Psalms 35, 36     (May 4)

                                              Scholar’s Mate

            “…whom I did not know…”


            If you have played chess at anytime in your life, then you know that when you hear this word, you have been defeated. The opponent has cornered your “king,” who does not have a way out, and consequently this is the end of the game.

           To checkmate an opponent, it usually takes between thirty to forty moves. At times it can take longer than that. The game of chess requires much concentration and creativity; each play must be carefully analyzed before it is carried out.

           Nevertheless, chess can be played in different ways. There is “Blitz chess” and there are simultaneous exhibitions (a master plays against many at the same time). Both of these are very fast-paced. But the fastest known checkmate is the Scholar’s mate. You can win in just four or five moves, that is; if the opponent is not an expert, or is not paying much attention.

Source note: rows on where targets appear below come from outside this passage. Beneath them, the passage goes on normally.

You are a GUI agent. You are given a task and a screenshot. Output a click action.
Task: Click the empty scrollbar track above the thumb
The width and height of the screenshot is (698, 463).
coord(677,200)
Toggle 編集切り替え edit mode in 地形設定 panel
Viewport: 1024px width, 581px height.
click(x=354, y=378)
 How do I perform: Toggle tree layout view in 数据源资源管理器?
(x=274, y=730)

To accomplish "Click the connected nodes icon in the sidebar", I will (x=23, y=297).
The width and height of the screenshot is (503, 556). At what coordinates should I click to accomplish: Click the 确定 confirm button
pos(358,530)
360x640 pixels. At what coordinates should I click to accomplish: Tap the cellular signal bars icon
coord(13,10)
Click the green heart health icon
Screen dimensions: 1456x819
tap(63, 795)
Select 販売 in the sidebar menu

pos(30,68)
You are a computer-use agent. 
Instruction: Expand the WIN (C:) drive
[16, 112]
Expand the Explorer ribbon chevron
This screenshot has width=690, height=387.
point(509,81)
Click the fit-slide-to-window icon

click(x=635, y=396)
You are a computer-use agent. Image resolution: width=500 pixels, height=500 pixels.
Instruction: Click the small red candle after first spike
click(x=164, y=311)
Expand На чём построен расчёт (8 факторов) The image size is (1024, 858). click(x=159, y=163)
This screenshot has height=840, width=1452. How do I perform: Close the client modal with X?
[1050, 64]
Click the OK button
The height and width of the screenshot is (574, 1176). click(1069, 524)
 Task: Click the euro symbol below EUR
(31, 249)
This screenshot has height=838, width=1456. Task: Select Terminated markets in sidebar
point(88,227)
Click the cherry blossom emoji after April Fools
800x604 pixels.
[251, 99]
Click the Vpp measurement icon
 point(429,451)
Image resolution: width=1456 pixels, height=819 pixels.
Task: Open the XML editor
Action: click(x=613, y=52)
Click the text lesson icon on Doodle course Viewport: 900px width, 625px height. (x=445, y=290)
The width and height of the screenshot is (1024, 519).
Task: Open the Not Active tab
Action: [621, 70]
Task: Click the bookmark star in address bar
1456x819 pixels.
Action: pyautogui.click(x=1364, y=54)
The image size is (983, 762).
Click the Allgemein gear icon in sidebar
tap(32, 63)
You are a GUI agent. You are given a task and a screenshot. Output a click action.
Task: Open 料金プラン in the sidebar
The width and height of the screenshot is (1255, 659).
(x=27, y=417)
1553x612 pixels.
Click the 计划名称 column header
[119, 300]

           No human being is an expert at the game of life. Not even the great scholars, scientists, or theologians, can decipher all the inexplicable mysteries that surround us.

           I can still remember when I began to play chess. I lost all my games, one right after the other. I could not understand how I was being beaten every time by the (same) Scholar’s mate and always with the same moves. I did not understand, because I did not know. As I learned to play, I was able to understand and never again did I lose in this way.

          Today, we do not understand many things, but in the future we will understand them a little bit more, and when we go to heaven we will understand (almost) everything, because we will see Jesus face to face.